Increased Intracranial Pressure after Diffuse Traumatic Brain Injury Exacerbates Neuronal Somatic Membrane Poration but not Axonal Injury: Evidence for Primary Intracranial Pressure-Induced Neuronal Perturbation

• Published in: Journal of cerebral blood flow and metabolism Vol. 32; no. 10; pp. 1919 - 1932
• Main Authors: Lafrenaye, Audrey D, McGinn, Melissa J, Povlishock, John T
• Format: Journal Article
• Language: English
• Published: London, England SAGE Publications 01.10.2012; Nature Publishing Group; Sage Publications Ltd
• Subjects: Animals; Axons - pathology; Biological and medical sciences; Brain - blood supply; Brain - pathology; Brain Injuries - complications; Brain Injuries - pathology; Cathepsin B - analysis; Cell Membrane - pathology; Cerebral blood flow; Cytosol; DNA damage; Intracranial Hypertension - complications; Intracranial Hypertension - pathology; Male; Medical sciences; Morbidity; Neurology; Neurons; Neurons - pathology; Neuropharmacology; Neuroprotective agent; Original; Perfusion; Pharmacology. Drug treatments; Pressure; Rats; Rats, Inbred F344; Traumatic brain injury; Vascular diseases and vascular malformations of the nervous system; basic science; animal models; membrane poration; cathepsin-B; intracranial pressure; brain trauma; Animal model; Nervous system diseases; Enzyme; Cysteine endopeptidases; Intracranial hypertension; Intracranial pressure; Cerebral disorder; Encephalon; Peptidases; Central nervous system disease; Cathepsin B; Hydrolases; Head trauma; Cerebrovascular disease
• ISSN: 0271-678X; 1559-7016
• DOI: 10.1038/jcbfm.2012.95

Increased intracranial pressure (ICP) associated with traumatic brain injury (TBI) is linked to increased morbidity. Although our understanding of the pathobiology of TBI has expanded, questions remain regarding the specific neuronal somatic and axonal damaging consequences of elevated ICP, independent of its impact on cerebral perfusion pressure (CPP). To investigate this, Fischer rats were subjected to moderate TBI. Measurements of ICP revealed two distinct responses to injury. One population exhibited transient increases in ICP that returned to baseline levels acutely, while the other displayed persistent ICP elevation (>20 mm Hg).

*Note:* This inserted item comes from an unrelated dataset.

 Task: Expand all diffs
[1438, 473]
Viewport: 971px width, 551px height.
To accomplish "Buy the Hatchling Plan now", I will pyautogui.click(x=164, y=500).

Utilizing these populations, the effect of elevated ICP on neuronal pathology associated with diffuse TBI was analyzed at 6 hours after TBI. No difference in axonal injury was observed, however, rats exhibiting persistently elevated ICP postinjury revealed a doubling of neurons with chronic membrane poration compared with rats exhibiting only transient increases in ICP. Elevated postinjury ICP was not associated with a concurrent increase in DNA damage; however, traditional histological assessments did reveal increased neuronal damage, potentially associated with redistribution of cathepsin-B from the lysosomal compartment into the cytosol. These findings indicate that persistently increased ICP, without deleterious alteration of CPP, exacerbates neuronal plasmalemmal perturbation that could precipitate persistent neuronal impairment and ultimate neuronal death.